Limitations of the study include a relatively small number of participants and small number of airway pressure levels. The intrathoracic pressure was not measured directly due to the invasiveness of the typical methods used for that measurement. Therefore, the airway pressure was measured instead, which would directly correlate with intrathoracic pressure, especially at breath hold.

Conclusions

SCG variability was investigated for breath hold at different airway pressures (i.e., 0, ± 2–4, and ± 15–20 cm H2O) and two different lung volumes (i.e., end inspiration and end expiration). Variability was also studied for normal breathing with and without the implementation of unsupervised machine learning (i.e., K-medoid algorithm) to group SCG beats into two clusters of similar waveform morphologies.

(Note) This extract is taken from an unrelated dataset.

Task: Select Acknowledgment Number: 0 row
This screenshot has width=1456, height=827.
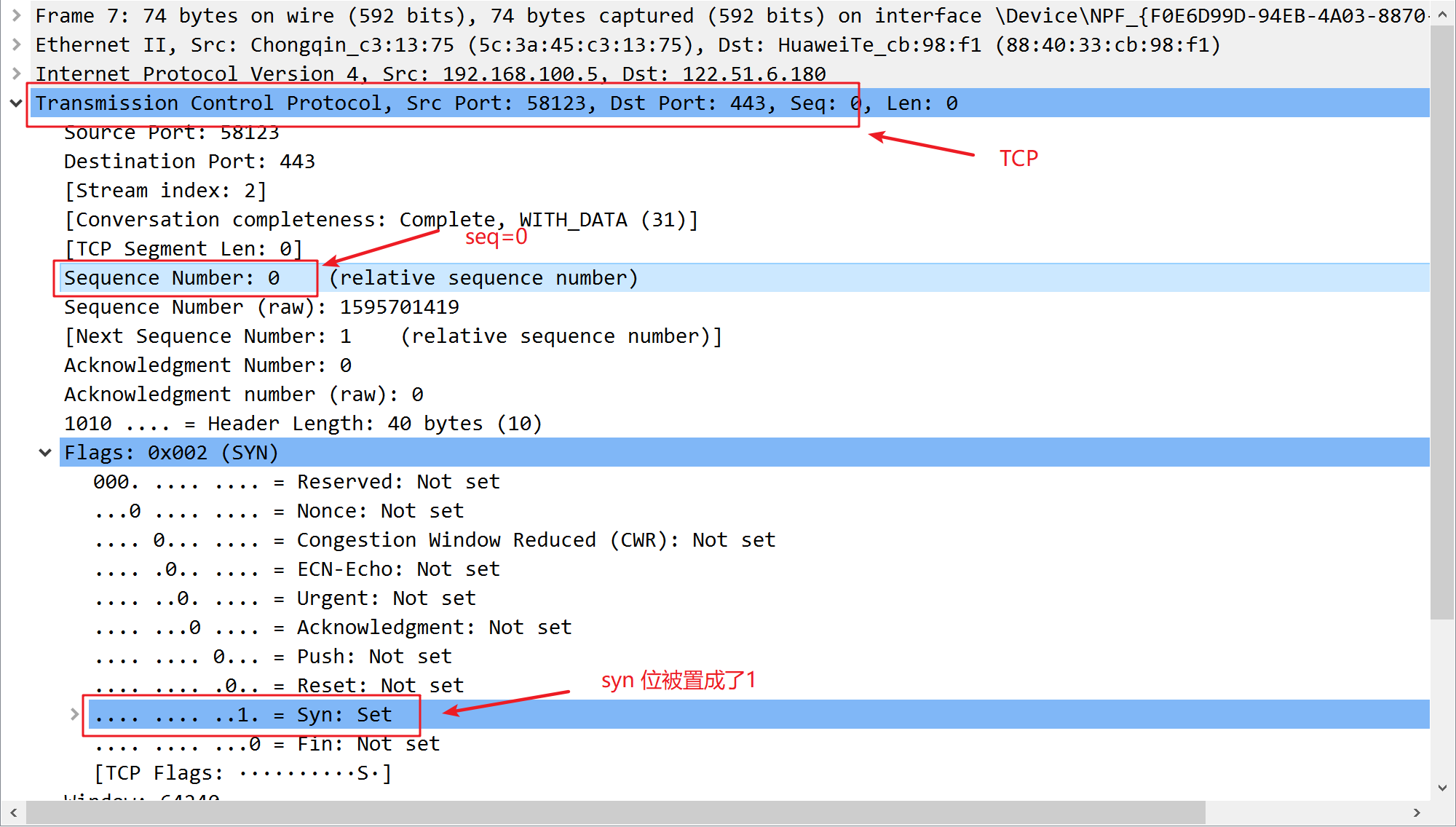Action: pos(207,365)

  • Clustering normal breathing SCG and breath holding at zero airway pressure reduced waveform variability. Variability reduction in the latter case was stronger possibly because the intrathoracic pressure was more constant during BH than during normal breathing.

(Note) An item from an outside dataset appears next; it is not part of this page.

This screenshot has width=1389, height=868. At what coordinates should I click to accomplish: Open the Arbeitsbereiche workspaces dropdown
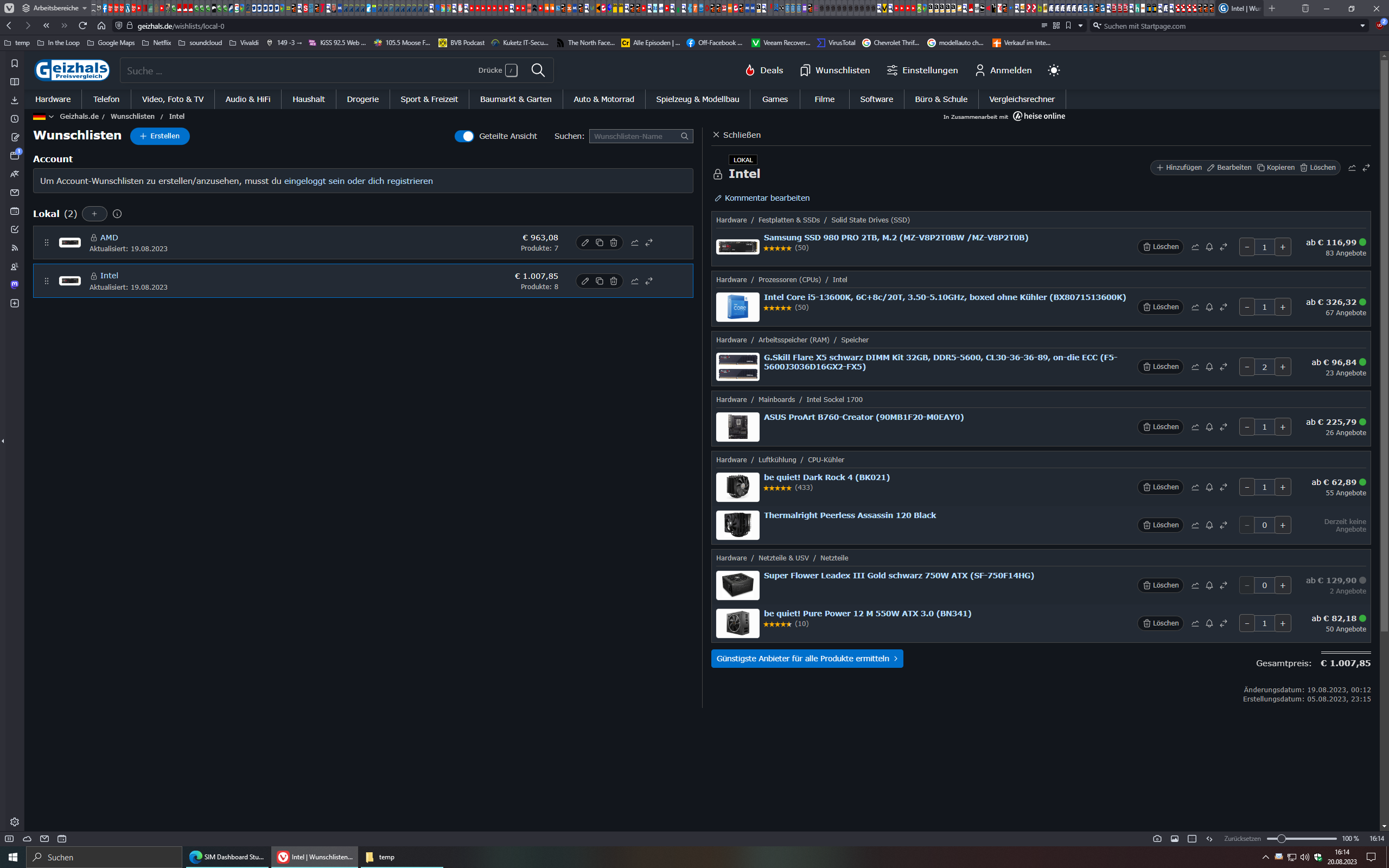[54, 8]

  • As the airway pressure deviated from zero for the BH states, the intra-state variability increased. The mechanism underlying this trend needs more investigation but may be related to the effect of the intrathoracic pressure on cardiac preload and afterload.

  • For BH states, the subaudible to audible energy ratio increased for low airway pressures (and intrathoracic pressure). This may be attributed to a higher afterload and the accompanying possible increase in the muscle contraction force and the reduction in the muscle contraction velocity.

  • Combining BH end INS and end EXP states as a one group increased the intra-state variability, which suggests that lung volume and heart location are possible sources of SCG variability.

  • There was a significant linear trend between the airway pressure and the inter-state variability for BH end EXP states (but not for end INS), which suggests a progressive change in the SCG waveform with airway (and intrathoracic) pressure changes.

  • Since breathing maneuvers affect SCG waveforms, such maneuvers may provide features that correlate with cardiac contractility and may be useful for diagnosis and monitoring of heart conditions.

  • Future studies may include investigating the effect of intrathoracic pressure at more pressure levels and at respiration phases other than the ones considered in the current study (e.g., mid-inspiration, mid-expiration, etc.), and confirming observed tends in a larger number of subjects.

  • The autonomic nervous system (ANS) regulates circulation by controlling the heart rate and contractility38, which may be related to trends seen in the current study. However, the specific mechanism of the ANS response to intrathoracic pressure variation needs more investigation and would be performed in future studies.